Repressed Ca2+ clearance in parthenolide-treated murine brain bEND.3 endothelial cells

Abstract Parthenolide is a sesquiterpene lactone compound isolated from the leaves and flowerheads of the plant feverfew ( Tanacetum parthenium) . The anticancer effects of parthenolide have been well studied and this lactone compound is currently under clinical trials. Parthenolide is also a protective agent in cardiac reperfusion injury via its inhibition of nuclear factor-κB (NF-κB). Not much is known if this compound affects signal transduction in non-tumor cells. We investigated whether parthenolide affected Ca 2+ signaling in endothelial cells, key components in regulating the vascular tone.
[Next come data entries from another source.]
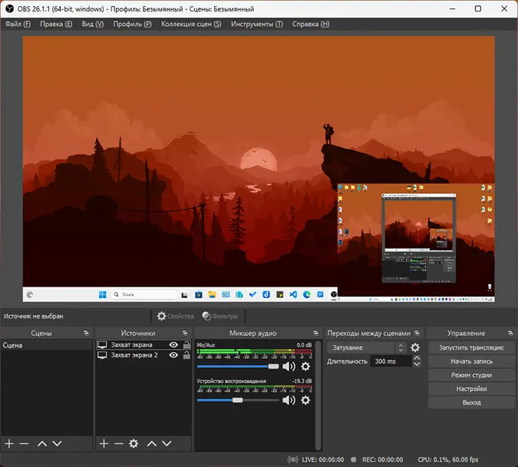The height and width of the screenshot is (467, 518).
Task: Mute the Mic/Aux speaker icon
Action: point(289,366)
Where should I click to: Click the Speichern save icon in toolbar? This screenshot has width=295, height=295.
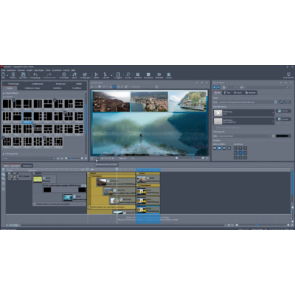23,75
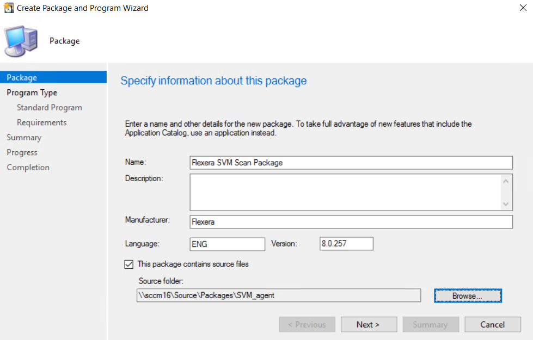Image resolution: width=533 pixels, height=340 pixels.
Task: Click the Browse button for the source folder
Action: (467, 296)
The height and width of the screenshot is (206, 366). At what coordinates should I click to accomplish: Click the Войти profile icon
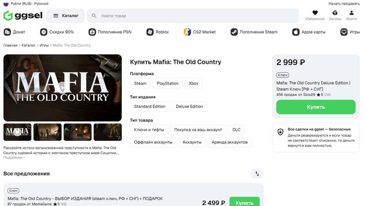tap(351, 13)
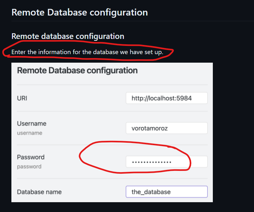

In this work using mouse cortical microvascular bEND.3 endothelial cells, we found that a 15-h treatment with parthenolide resulted in amplified ATP-triggered Ca 2+ signal; the latter had a very slow decay rate suggesting suppression of Ca 2+ clearance. Evidence suggests parthenolide suppressed Ca 2+ clearance by inhibiting the plasmalemmal Ca 2+ pump; such suppression did not result from decreased expression of the plasmalemmal Ca 2+ pump protein. Rather, such suppression was possibly a consequence of endoplasmic reticulum (ER) stress, since salubrinal (an ER stress protector) was able to alleviate parthenolide-induced Ca 2+ clearance suppression. Given the current deployment of parthenolide as an anti-cancer drug in clinical trials and the potential usage of this lactone as a cardioprotectant, it is important to examine in details the perturbing effects of parthenolide on Ca 2+ homeostasis in endothelial cells and neighboring vascular smooth muscle cells, activities of which exert profound effects on hemodynamics.